--- Page excerpt Enclosed Below ---
Daniel Carrera wrote:


In other words, since you can't accept that you were wrong, you are changing the question.


Merely clarifying it, since you didn't seem to comprehend the point.


Very much like a table structure in html. I was sort of surprised that there wasn't any indication of row or cell addresses.


Add a few blank rows at the top and a few blank columns at the bottom and you will see how ODF handles that.

I've been intending to create a sheet with some blank and some merged cells just out of curiousity.


And other than the style information, which just took on the defaults anyway, it was hard to see where the xml added much information.


Again you are confusing data with data strucctures.

No.

Do you know how to
program at all?

Not a lot. Do you know how to read?

Consider a two dimmensinal array versus a linked tree
where each node points to a struct with several entries. Even if you store the same data in the two structures that doesn't change the nature of the structure, or the fact that parsing and navigating a tree is slower.

So you've proven that xml is inefficient for storing highly structured data. I gathered that much from reading up on xml databases.


I understand that it can have more information, but the overall architecture will be the same for any spreadsheet.
--- End of Enclosed Page excerpt ---
--- Data excerpts Enclosed Below ---
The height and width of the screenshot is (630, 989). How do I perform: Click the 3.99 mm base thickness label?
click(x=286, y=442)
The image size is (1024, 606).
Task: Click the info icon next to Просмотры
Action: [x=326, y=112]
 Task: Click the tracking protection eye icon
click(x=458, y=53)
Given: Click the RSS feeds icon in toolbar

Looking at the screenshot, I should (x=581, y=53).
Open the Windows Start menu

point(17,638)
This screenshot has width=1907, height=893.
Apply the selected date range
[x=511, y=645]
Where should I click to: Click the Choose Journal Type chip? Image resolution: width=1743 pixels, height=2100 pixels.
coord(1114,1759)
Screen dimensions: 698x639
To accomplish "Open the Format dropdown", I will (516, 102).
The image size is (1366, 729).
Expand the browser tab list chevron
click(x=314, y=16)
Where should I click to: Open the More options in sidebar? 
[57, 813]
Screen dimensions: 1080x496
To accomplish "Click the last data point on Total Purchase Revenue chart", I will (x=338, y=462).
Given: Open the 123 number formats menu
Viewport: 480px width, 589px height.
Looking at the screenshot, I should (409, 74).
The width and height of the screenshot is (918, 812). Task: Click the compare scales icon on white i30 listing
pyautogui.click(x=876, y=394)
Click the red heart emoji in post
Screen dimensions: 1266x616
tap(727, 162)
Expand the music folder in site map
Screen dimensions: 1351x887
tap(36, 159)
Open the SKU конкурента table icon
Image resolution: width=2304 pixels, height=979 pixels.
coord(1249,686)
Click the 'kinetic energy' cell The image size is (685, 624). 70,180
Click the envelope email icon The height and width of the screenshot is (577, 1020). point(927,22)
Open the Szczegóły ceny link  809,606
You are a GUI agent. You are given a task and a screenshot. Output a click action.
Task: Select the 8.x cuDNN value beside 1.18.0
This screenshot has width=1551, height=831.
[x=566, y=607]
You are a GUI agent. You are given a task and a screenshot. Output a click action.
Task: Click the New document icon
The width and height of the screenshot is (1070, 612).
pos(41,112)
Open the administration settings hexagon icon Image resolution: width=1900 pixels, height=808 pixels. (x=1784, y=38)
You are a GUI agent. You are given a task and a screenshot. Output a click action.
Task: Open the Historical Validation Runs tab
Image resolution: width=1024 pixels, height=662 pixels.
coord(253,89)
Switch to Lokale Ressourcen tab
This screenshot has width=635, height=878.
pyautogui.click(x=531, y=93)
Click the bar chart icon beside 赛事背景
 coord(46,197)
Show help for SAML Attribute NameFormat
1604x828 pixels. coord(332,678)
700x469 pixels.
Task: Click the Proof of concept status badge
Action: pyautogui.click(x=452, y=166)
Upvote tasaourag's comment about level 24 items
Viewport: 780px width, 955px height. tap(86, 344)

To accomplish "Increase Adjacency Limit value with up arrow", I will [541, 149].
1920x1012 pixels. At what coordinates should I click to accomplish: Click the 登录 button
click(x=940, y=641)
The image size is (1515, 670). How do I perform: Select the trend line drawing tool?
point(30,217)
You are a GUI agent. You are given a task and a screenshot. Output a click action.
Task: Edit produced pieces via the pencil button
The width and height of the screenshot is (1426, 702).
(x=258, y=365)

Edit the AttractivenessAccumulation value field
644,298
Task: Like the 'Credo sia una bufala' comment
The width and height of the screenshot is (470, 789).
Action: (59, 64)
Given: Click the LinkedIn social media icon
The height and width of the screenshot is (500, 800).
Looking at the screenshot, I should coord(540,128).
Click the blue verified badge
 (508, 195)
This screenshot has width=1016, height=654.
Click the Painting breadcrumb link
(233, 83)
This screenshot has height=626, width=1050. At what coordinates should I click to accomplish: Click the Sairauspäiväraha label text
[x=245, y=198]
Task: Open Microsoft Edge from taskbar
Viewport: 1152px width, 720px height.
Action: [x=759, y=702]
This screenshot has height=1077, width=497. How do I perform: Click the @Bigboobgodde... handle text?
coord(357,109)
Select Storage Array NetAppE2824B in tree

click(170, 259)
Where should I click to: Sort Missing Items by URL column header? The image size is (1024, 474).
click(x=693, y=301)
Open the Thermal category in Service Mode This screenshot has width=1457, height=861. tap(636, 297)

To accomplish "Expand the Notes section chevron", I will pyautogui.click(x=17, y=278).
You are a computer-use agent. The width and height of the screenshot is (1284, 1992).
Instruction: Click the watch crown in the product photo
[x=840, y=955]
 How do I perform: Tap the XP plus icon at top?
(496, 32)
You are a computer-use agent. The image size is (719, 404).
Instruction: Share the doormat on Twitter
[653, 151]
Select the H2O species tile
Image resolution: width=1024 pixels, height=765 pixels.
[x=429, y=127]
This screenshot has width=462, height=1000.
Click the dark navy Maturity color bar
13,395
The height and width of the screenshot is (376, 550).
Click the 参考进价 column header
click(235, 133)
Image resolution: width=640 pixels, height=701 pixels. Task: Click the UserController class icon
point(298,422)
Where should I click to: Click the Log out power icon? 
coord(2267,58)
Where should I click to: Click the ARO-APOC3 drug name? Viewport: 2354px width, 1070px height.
--- End of Enclosed Data excerpts ---
→ What the task requires: Can you repeat, word for word, the part of the spreadsheet XML discussion from "In other words, since" up to and including "or cell addresses."?

→ Task answer:
In other words, since you can't accept that you were wrong, you are changing the question.


Merely clarifying it, since you didn't seem to comprehend the point.


Very much like a table structure in html. I was sort of surprised that there wasn't any indication of row or cell addresses.